Angiogenesis improvement based on the time of results assessment (a). Fibrosis improvement based on the time of results assessment (b). Ejection fraction improvement based on the time of results assessment (c). Fractional shortening improvement based on the time of results assessment (d)

Figure 3.

Angiogenesis improvement based on the time of results assessment (a). Fibrosis improvement based on the time of results assessment (b). Ejection fraction improvement based on the time of results assessment (c). Fractional shortening improvement based on the time of results assessment (d)

EPC transplantation effect on myocardial fibrosis

Data confirmed the reduction of myocardial fibrosis in 28 studies after EPC transplantation compared to the control group (SMD: -1.48; 95% CI − 2.15, -0.81; P < 0.0001; I²: 88%). Subgroup analysis revealed significant differences of post-EPC administration after one week (SMD: -0.97; 95% CI − 1.88, -0.07; P-0.04; I²: 0%; N = 2), two weeks (SMD: − 1.89; 95% CI − 2.93, -0.85; P = 0.0004; I²: 0%; N = 2), three weeks (SMD: − 1.73; 95% CI − 2.78, -0.68; P = 0.001; I²: 62%; N = 3), and four weeks (SMD: -2.05; 95% CI, − 3.00, -1.10; P < 0.0001; I²: 89%; N = 18) (Figure 3b).

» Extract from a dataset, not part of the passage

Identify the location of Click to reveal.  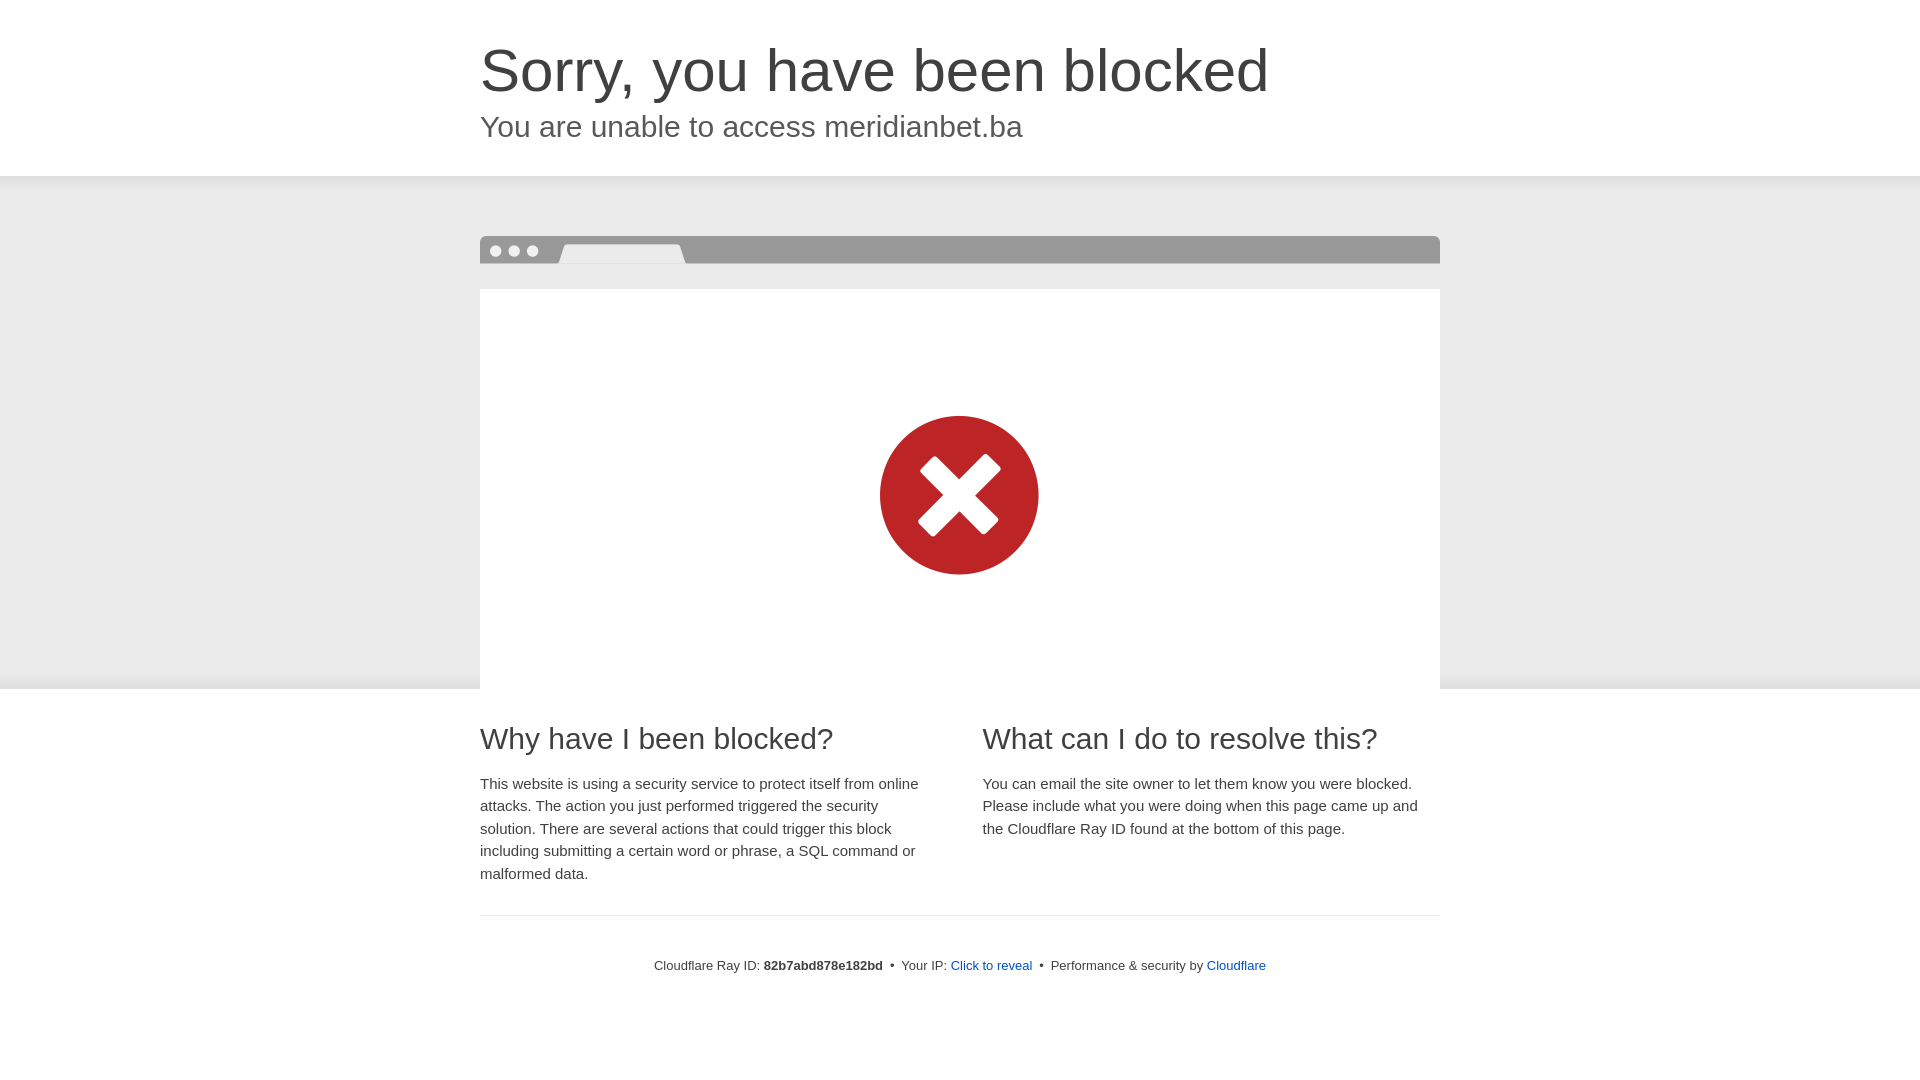
(992, 966).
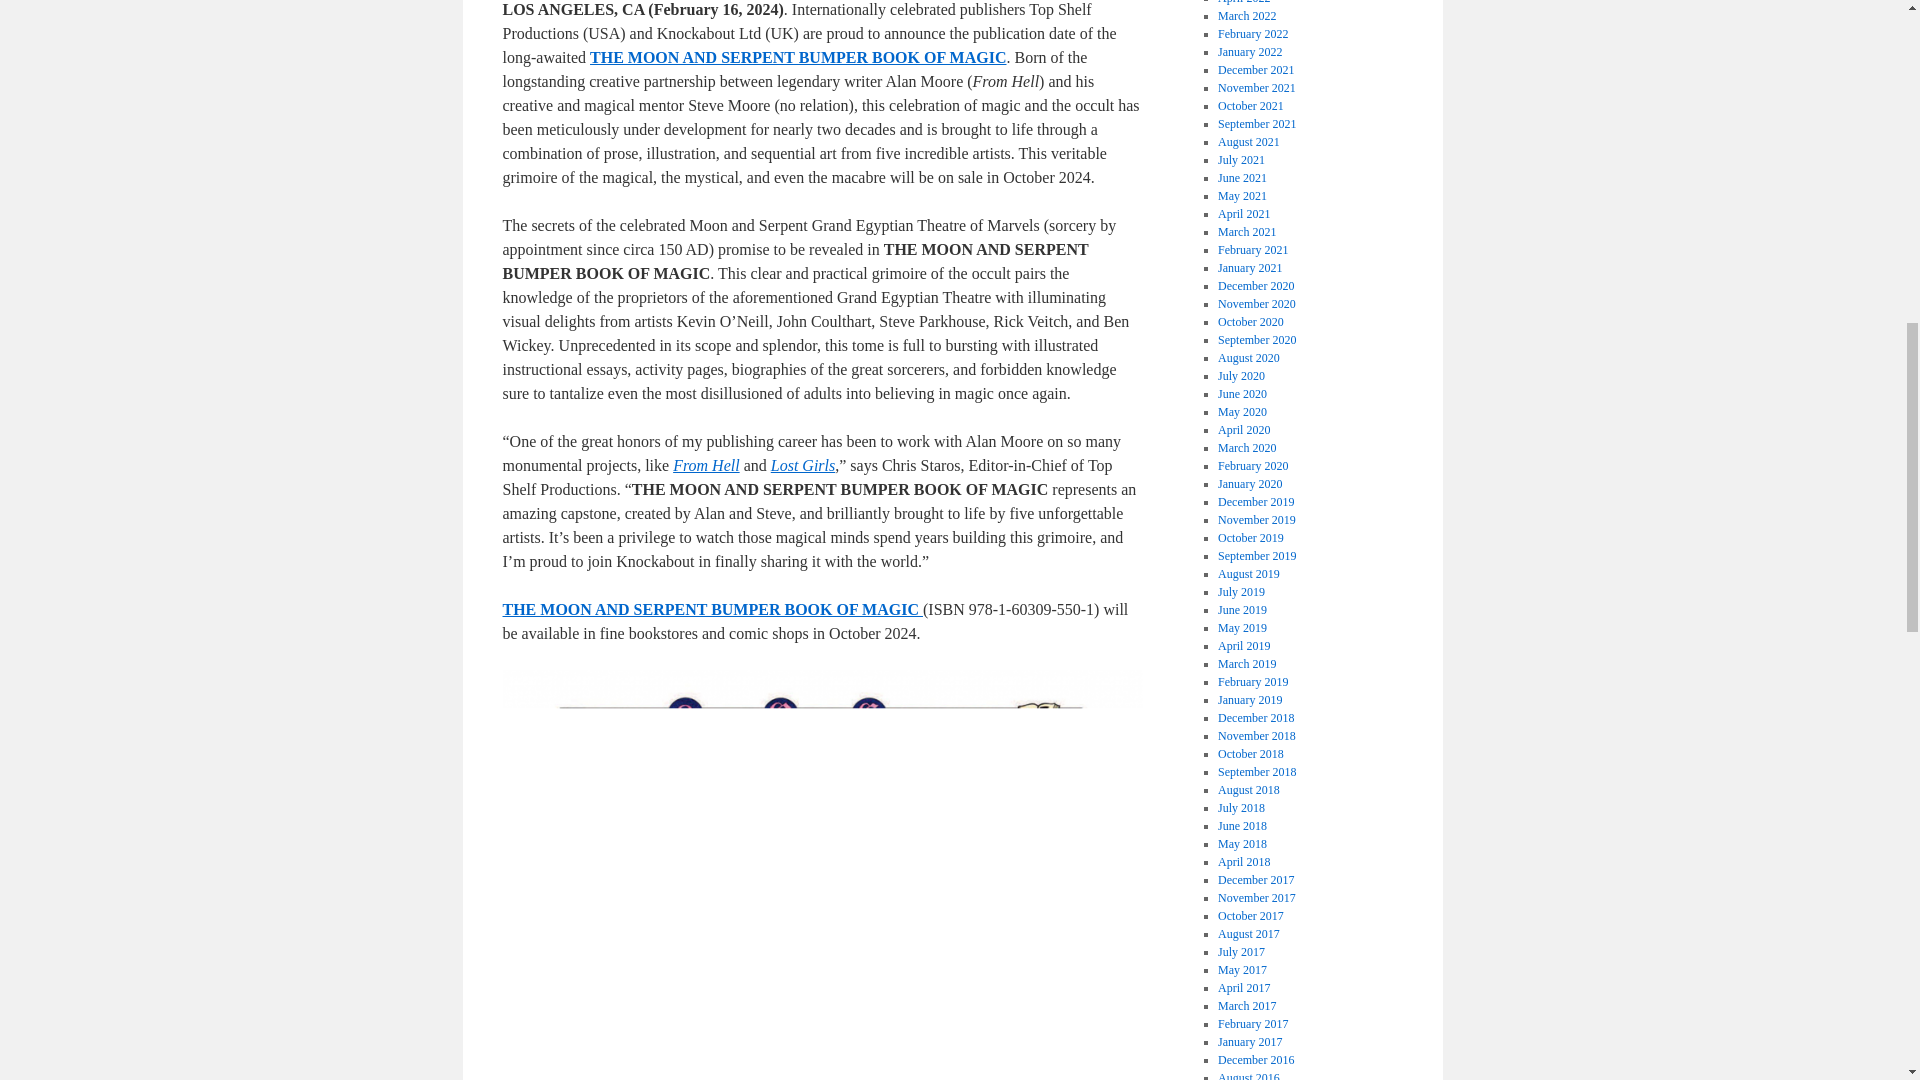 The image size is (1920, 1080). Describe the element at coordinates (803, 465) in the screenshot. I see `Lost Girls` at that location.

EPC transplantation effect on cardiac ejection fraction

Random-effects model for differences in LVEF values is shown in Figure 3c. Data showed the efficiency of EPC transplantation in the improvement of LVEF after one week (SMD: 0.70; 95% CI − 0.14, 1.27; P = 0.01; I²: 52%; N = 8), two weeks (SMD: 3.98; 95% CI 1.36, 6.61; P= 0.003; I²: 95%; N = 6), three weeks (SMD: 1.08; 95% CI 0.60, 1.57; P < 0.0001; I²: 0%; N = 2), four weeks (SMD: 2.02; 95% CI 1.18, 2.86; P < 0.00001; I²: 88%; N = 17), and eight weeks (SMD: 1.07; 95% CI 0.09, 2.04; P = 0.03; I²: 10%; N = 2) compared to the control group. Despite these results, two experiments reported the lack of statistically significant differences in LVEF parameters after 6 weeks post-EPC administration between the control and EPC groups.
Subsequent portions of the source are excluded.